• Given passage
Last updated: 9 June 2026
By Stiv · Design, technology and personal finance
If you're still paying full price for your groceries, energy bills and online shopping in 2026, you're leaving hundreds of pounds on the table. The best cashback apps UK shoppers use have evolved far beyond basic reward schemes, with some offering instant payouts while others help you pay off your mortgage faster. We tested the UK's most popular cashback platforms to find out which ones actually deliver.
Whether you want passive earnings through card-linked tracking, instant supermarket discounts or mortgage overpayment bonuses, there's a cashback strategy that fits your spending habits. Here's everything you need to know about the best cashback apps UK shoppers are using in 2026.
This article contains affiliate or referral links. If you click through and sign up I may earn a commission or referral bonus at no extra cost to you. It does not affect my editorial view. This is information, not financial advice.
How cashback apps actually work (and why retailers pay you)
Cashback apps earn commission when you shop through their platform or at partner retailers. Instead of pocketing the full amount, they share a portion with you as cashback. It's not complicated, and it's not a trick. Retailers pay for customer referrals the same way they pay for advertising. The difference is you get a cut instead of watching someone else profit from your spending.
There are three main types of cashback in 2026: affiliate-based platforms where you click through before shopping online (TopCashback, Quidco), card-linked apps that track automatically when you pay in-store or online (Airtime Rewards), and instant gift card cashback where you buy discounted vouchers before shopping (JamDoughnut, EverUp). Each has trade-offs between convenience, speed and earning potential.

• Provided data
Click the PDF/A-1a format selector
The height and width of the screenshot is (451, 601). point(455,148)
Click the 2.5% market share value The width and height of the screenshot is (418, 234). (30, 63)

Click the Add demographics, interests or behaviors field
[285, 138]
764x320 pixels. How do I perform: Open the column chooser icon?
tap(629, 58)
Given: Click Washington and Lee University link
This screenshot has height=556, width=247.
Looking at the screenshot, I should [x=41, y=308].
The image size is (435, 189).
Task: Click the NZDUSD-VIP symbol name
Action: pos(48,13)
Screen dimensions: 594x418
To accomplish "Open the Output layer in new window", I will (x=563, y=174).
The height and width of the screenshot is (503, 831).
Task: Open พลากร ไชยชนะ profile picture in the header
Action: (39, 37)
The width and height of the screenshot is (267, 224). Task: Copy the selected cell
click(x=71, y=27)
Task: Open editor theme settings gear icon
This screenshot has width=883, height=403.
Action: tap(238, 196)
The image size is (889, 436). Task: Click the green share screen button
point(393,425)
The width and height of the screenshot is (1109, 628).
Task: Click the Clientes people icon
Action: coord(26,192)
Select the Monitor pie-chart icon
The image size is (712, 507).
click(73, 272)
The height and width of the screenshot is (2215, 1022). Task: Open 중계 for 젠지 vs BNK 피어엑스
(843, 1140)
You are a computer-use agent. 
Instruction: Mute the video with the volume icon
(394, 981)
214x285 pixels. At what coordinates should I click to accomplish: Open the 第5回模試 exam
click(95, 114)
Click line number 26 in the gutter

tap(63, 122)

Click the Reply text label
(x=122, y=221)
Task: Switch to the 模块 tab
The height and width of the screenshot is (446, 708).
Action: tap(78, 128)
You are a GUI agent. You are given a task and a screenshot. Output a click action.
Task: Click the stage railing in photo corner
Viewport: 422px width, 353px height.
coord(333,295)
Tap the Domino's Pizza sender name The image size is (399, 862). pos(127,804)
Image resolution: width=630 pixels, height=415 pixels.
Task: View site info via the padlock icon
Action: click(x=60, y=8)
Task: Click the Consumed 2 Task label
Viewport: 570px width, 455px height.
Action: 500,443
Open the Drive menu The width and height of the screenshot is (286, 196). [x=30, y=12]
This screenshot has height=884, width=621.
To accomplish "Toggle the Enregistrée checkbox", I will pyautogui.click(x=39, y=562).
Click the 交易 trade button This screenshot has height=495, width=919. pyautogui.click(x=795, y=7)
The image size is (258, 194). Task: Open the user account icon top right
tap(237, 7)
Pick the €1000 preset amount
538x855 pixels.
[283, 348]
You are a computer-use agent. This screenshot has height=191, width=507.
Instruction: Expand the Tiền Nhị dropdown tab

• The exercise
Continue the article on UK cashback apps from its last sentence, keeping the same tone.

• Result for this exercise
TopCashback: the heavyweight for online purchases
TopCashback remains the UK's largest cashback site with over 6,000 retailers and typically the highest rates for online shopping. The platform works on an affiliate model. You search for a retailer on TopCashback, click through to their site and shop normally. Retailers pay TopCashback commission for sending customers their way, and TopCashback passes that commission back to you as cashback.
New-member bonuses vary through the year, with recent promotions offering around £10 to £20 after a qualifying spend. Check the current offer when you join, as the exact bonus and its end date change regularly.
Cashback rates depend on the retailer and product category. Insurance switches and broadband deals often pay £50 to £150 in cashback. Supermarkets and fashion retailers typically offer 1% to 4%, while electronics can reach 5% to 10% during promotional periods. The main drawback is the waiting time. Cashback takes 30 to 90 days to become payable because TopCashback needs the retailer to confirm your purchase wasn't returned.
TopCashback offers two membership tiers: a free Classic account and a Plus account. Plus costs £5 per year and gives you 5 to 16% higher cashback rates across participating retailers. If you shop online regularly, the Plus membership usually pays for itself within a few months, but the free tier works perfectly well for occasional users.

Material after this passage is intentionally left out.